Guest post by Jonathan Owen, CEO of SHWAT.com It took me 28 seconds to swap my factory original Tavor trigger out for the brand-new Tavor trigger from Timney Triggers. The very fact that Timney and others are producing aftermarket triggers for the Tavor tells us something about America’s embrace of this Israeli bullpup rifle. Despite what many have derided as a poor trigger, IWI Tavor sales have exceeded expectations. In roughly a year’s time on market, 20,000 have been shipped—that’s three times their original projection. Almost universally, however, their triggers have been panned as sub-par.
SHWAT Founders have been running a couple of Tavors for most of year now. With Fred Mastison from Force Options instructing, we did the first Tavor carbine class in America, finding the factory triggers to be adequate, but unimpressive. Triggers for AR-15s and precision rifles have gotten so good in recent years that what once was acceptable isn’t any longer.
Back when the HK91 and FAL owned the head space between the gun buyer’s ears, a heavy trigger was so normal it might not have made the discussion topic list. With the many quality drop-in trigger options now available for our AR-15s, a 10-pound trigger pull on the Tavor is anathema to many who won’t ever use this bullpup rifle in battle.
Unlike SHWAT Pro Staffer Fred Mastison, many people find a heavy trigger harder to shoot as accurately as a lighter weight trigger.
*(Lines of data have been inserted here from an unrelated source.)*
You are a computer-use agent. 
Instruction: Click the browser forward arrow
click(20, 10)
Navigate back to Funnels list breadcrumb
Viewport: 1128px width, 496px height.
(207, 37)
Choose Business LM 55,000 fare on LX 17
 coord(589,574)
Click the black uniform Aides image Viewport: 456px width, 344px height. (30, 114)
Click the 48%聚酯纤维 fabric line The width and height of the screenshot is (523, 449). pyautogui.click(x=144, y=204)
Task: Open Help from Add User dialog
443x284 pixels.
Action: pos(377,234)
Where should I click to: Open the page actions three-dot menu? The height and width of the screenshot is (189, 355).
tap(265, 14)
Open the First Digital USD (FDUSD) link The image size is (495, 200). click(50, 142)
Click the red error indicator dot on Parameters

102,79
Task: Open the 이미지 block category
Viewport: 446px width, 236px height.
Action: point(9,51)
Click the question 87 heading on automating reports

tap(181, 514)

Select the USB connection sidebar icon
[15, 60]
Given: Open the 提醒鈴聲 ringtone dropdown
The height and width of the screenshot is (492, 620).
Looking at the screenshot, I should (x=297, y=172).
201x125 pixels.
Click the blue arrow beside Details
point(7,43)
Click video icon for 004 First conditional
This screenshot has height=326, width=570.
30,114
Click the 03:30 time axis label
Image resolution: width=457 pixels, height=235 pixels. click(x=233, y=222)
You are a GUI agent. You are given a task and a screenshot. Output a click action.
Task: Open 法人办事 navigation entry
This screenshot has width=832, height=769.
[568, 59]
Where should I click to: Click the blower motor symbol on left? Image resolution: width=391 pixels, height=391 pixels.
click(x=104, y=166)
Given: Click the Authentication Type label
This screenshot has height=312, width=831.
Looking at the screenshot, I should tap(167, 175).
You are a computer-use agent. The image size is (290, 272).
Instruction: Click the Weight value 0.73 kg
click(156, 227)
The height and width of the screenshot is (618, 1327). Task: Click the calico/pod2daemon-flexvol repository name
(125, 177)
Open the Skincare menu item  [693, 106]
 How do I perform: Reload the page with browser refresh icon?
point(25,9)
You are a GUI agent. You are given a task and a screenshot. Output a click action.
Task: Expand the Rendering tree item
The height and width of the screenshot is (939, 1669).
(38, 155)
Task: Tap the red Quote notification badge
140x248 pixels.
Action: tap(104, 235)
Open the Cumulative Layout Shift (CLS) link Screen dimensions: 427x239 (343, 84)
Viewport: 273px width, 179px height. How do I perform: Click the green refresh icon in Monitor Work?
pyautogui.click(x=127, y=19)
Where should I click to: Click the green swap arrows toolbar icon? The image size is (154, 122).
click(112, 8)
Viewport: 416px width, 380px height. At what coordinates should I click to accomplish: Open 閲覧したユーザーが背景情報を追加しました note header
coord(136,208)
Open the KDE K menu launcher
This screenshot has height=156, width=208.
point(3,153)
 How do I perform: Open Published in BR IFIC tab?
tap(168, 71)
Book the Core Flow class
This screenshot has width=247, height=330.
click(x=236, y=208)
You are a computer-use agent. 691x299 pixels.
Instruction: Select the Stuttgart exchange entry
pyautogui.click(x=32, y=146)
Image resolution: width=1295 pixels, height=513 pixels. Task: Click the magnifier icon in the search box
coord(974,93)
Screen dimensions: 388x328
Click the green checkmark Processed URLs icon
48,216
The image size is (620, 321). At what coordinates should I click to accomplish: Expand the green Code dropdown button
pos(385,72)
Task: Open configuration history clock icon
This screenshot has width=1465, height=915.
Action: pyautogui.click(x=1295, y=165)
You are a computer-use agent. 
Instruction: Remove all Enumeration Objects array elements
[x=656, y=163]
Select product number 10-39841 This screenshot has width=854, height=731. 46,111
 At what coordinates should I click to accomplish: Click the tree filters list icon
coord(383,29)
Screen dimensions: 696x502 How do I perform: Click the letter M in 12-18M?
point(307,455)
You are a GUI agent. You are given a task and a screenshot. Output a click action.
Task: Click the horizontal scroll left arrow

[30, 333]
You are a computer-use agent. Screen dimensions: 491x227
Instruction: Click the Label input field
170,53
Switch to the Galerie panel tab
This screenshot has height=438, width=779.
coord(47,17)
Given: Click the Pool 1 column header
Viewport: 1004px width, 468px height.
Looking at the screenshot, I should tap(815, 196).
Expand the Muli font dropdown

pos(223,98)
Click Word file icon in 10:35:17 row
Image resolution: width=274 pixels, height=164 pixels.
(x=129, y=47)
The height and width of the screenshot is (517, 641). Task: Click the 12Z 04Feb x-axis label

Follow up shots are typically faster and easier with a short reset and lighter pull as well. The factory Tavor trigger seems to be reliable as the sunrise while at the same time unacceptably heavy in the minds of many.
One solution offered on the internet was to remove one of the springs from the factory trigger pack. Apparently, it’s non-essential in most situations. But most reputable writers indicated they wouldn’t count on such a modified rifle in a defensive situation. That might not bother some, but it does bother me. I want my gun to run right so consistently that I don’t ever have to wonder if my conditions are too adverse. And this might be an important detail to some: removing that spring voids the warranty.
With that in mind, a 30-second drop-in trigger replacement that improves the function without voiding the warranty seems like a winning business plan. Three manufacturers have jumped on the Tavor trigger improvement program to date. At SHOT Show 2014, Timney and others showed off prototype trigger replacements for the Tavor. Timney seems to be the first to get triggers to the market, and I got one of that first batch. Inspecting the Timney versus the factory, you notice differences in the hammers. The Timney is bigger, yet the springs that push the hammer feel lighter than factory. In my one day at the range, the Timney Trigger functioned perfectly with the variety pack of ammo I put through it. To date, I’ve simply not had any issues with my Tavor, and it looks like the Timney trigger is on the right track to keep that streak going.
Installation is a cakewalk. Push two pins, pull out trigger pack. Put the Timney trigger into the Tavor and push the pins back. Done. In the video, it takes less than 30 seconds to swap those out.
Timney claims a single stage 3.5-4 pound trigger pull on their Tavor trigger, and sure enough, my scale reads exactly four pounds when the trigger breaks. Now that’s a huge improvement over my factory trigger. And while that is all well and good, we should address how the trigger feels.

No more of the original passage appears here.